If there are many users who want to use FTorch on a system it may be worth building and making it loadable as a module itself. The module should be labelled with the compilers it was built with (see the importance of environment matching) and automatically load any subdependencies (e.g. LibTorch, CUDA)

For production builds, ensure that FTorch is built using the CMAKE_BUILD_TYPE=Release flag to enable optimisations. It is also recommended to run FTorch's unit tests after building to verify successful installation. For details on running FTorch's unit and integration tests after building, see the testing documentation.

Once complete it should be possible to:

module load ftorch

or similar. Loading an ftorch module should also add to the LD_LIBRARY_PATH and CMAKE_PREFIX_PATH, rather than requiring the user to specify them manually as discussed in building and linking below.

Building and Linking

Whilst we describe how to link to FTorch using CMake to build a project in our generic usage example, many HPC codes rely on make or more elaborate custom build systems. To build a project with make or similar you need to include the FTorch's header (.h) and module (.mod) files and link the executable to the Ftorch library (e.g., .so, .dll, .dylib depending on your system) when compiling.

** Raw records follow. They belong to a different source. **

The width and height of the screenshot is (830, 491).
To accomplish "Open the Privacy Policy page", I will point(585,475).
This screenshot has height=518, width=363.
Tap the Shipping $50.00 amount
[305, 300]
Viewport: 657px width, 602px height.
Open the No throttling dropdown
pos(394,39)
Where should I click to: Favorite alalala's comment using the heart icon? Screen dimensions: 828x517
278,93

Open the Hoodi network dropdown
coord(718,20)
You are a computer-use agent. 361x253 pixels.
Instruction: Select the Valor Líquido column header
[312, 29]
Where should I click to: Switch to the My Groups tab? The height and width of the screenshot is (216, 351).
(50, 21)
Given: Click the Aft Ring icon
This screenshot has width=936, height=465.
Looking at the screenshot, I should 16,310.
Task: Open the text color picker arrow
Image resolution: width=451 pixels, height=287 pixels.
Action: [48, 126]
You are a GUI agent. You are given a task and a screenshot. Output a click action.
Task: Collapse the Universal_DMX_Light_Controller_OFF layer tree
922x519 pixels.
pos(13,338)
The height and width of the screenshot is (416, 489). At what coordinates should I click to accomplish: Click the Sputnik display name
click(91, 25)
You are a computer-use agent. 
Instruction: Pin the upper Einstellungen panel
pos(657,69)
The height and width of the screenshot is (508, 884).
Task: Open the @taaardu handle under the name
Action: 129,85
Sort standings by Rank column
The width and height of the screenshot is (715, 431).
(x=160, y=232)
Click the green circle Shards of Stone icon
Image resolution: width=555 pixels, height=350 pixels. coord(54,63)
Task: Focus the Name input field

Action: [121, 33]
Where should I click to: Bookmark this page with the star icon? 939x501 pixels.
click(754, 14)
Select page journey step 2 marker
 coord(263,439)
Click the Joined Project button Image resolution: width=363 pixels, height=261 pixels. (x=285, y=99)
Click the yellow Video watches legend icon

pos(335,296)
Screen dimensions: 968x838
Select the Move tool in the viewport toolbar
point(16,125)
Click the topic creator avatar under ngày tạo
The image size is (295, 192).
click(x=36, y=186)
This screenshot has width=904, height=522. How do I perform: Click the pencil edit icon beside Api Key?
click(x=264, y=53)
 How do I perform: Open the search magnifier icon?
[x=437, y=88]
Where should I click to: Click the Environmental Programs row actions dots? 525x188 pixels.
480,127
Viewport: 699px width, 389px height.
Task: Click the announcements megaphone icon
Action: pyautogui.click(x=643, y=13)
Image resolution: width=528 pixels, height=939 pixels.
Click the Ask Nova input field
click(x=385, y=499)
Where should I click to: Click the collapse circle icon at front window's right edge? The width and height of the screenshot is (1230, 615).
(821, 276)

To compile with make use the following compiler flag for any files that use ftorch to include the module and header files. This is often done by appending to an FCFLAGS compiler flags variable or similar:

FCFLAGS+=" -I<path/to/FTorch/install/location>/include/ftorch"

When compiling the final executable add the following linker flag. This is often done by appending to an LDFLAGS linker flags variable or similar:

LDFLAGS+=" -L<path/to/FTorch/install/location>/lib -lftorch"

pkg-config

If you have pkg-config installed, you can easily query the compiler and linker flags of FTorch instead of specifying them manually as above. FTorch provides a standard pkg-config file in the lib/ installation for this purpose allowing users to instead use:

FCFLAGS+=" $(pkg-config --cflags </path/to/FTorch/install/location>/lib/pkgconfig/ftorch.pc)"
LDFLAGS+=" $(pkg-config --libs </path/to/FTorch/install/location>/lib/pkgconfig/ftorch.pc)"

or, further simplified by extensing teh PKG_CONFIG_PATH environment variable:

export PKG_CONFIG_PATH=${PKG_CONFIG_PATH}:</path/to/FTorch/install/location>/lib/pkgconfig/
FCFLAGS+=" $(pkg-config --cflags ftorch)"
LDFLAGS+=" $(pkg-config --libs ftorch)"

Adding to the runtime library path

You may also need to add the location of the dynamic library .so files to your LD_LIBRARY_PATH environment variable unless installing in a default location:

export LD_LIBRARY_PATH=$LD_LIBRARY_PATH:<path/to/FTorch/installation>/lib

FTorch depends on Torch, and the RPATH of the FTorch shared library (i.e., libftorch.so) generated during CMake installation contains the path to its Torch shared library dependency. The dynamic linker of the GNU C library searches for shared libraries first using the RPATH (see ld.so - Linux manual page for details), so the correct Torch dependency should be found automatically; however, if you encounter issues, you may have to modify the LD_LIBRARY_PATH environment variable to also include the path to the Torch library (in addition to the path to FTorch described above):

export LD_LIBRARY_PATH=$LD_LIBRARY_PATH:<path/to/Torch/installation>/lib

Note

Depending on your system and architecture lib may be lib64 or something similar. On MacOS devices you will need to set DYLD_LIBRARY_PATH rather than LD_LIBRARY_PATH.

Note

If you wish to build your model/code with static linking it is possible to build FTorch as both a shared or a static library. For more information see the static vs. shared guidance on the main installation page.

Debug builds

Whilst experimenting, it may be useful to build FTorch using the CMAKE_BUILD_TYPE=Debug CMake flag (see CMAKE_BUILD_TYPE and CMAKE_<LANG>_FLAGS) to allow useful error messages and investigation with debugging tools.

Parallelism

If you are investigating running FTorch on HPC then you are probably interested in improving computational efficiency via parallelism.

For a worked example of running with MPI, see the associated example.

For information on running on GPU architectures, see the GPU user guide page and/or the MultiGPU example.